The recommended option for iPods is using rhythmbox for managing your library  and listening music from the iPod and use gtkpod for transfering and deleting music to and from the iPod. These did not work at all for me. Also, I've tried Amarok several times and I still don't like it. It did not work with my iPod either. If you are going to try any of this stuf yourself I recommend backing up your music as you never know what these programs are going to do to your iPod. I don't use the iPod for podcasts or calendars or anything like that, so can't really say much about this.

Welcome to FOSS (for me)

My first post here is related to the shift I've done from using certain software tools 4 years ago to what I'm using now. I just included in the Research Cover Crops section data and code from my Masters thesis. At that time I used the computer in my office. A Dell desktop Pentium IV 1.4 GHz, 256 Mb RAM and a 18Gb hard drive. The operating system (still) is Windows 2000. So at that time I used Excel to create the database, SAS to analyze the data and Sigma Plot to make the graphs. Today I don't use any of this software. I have Ubuntu Gutsy 7.10 on my laptop (dual boot with Windows XP), I use R instead of SAS + Sigma Plot and I don't use Excel. Most of my programming work during my PhD was done on a Dell Inspiron 1100 running flavors of Ubuntu starting with Breezy Badger (5.10).
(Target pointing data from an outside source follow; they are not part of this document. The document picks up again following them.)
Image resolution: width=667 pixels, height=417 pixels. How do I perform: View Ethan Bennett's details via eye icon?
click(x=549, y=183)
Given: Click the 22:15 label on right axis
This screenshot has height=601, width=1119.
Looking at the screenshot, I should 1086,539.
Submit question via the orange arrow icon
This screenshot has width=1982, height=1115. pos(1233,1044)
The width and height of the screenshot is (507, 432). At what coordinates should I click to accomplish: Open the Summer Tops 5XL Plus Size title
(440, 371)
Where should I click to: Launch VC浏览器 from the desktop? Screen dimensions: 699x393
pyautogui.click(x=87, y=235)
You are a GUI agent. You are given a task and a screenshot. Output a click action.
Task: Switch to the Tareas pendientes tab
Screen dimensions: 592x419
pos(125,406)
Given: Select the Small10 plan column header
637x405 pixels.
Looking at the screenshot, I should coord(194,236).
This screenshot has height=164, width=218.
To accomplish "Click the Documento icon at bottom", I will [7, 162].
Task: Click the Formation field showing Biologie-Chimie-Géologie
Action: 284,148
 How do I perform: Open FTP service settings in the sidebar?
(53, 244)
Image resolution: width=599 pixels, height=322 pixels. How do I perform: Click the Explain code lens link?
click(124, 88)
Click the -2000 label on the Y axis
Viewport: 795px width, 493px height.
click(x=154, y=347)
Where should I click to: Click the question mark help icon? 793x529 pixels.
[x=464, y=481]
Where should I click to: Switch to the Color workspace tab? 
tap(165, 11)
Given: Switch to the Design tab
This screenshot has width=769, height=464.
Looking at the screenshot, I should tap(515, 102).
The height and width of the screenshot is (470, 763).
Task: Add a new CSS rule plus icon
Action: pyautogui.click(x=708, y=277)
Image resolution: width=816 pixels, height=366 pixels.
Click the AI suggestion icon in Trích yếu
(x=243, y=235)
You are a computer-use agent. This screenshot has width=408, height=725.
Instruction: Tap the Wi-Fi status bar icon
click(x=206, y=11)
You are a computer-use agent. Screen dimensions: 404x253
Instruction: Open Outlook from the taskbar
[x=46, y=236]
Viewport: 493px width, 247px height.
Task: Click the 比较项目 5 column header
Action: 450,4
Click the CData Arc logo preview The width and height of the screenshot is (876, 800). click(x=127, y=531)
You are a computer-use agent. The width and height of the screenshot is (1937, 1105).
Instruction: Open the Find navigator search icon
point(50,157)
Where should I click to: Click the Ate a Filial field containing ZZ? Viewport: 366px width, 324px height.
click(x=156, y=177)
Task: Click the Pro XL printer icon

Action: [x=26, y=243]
In case you don't know FOSS stands for Free Open Source Software.

Although I really like the idea of FOSS software the shift to Ubuntu Linux, R and other goodies is a matter of convenience. Being able to look at source code, installing software, managing multiple workspaces and the eye candy in Compiz beat the experience in Windows. On top of that this laptop (Toshiba Satellite  P15-s409) runs faster on Linux than on Windows XP. I'm not in a position to discuss the technicalities of why Linux is faster, but this is my experience. 

Additionally, I very much doubt I will ever use Windows Vista. See link on the left.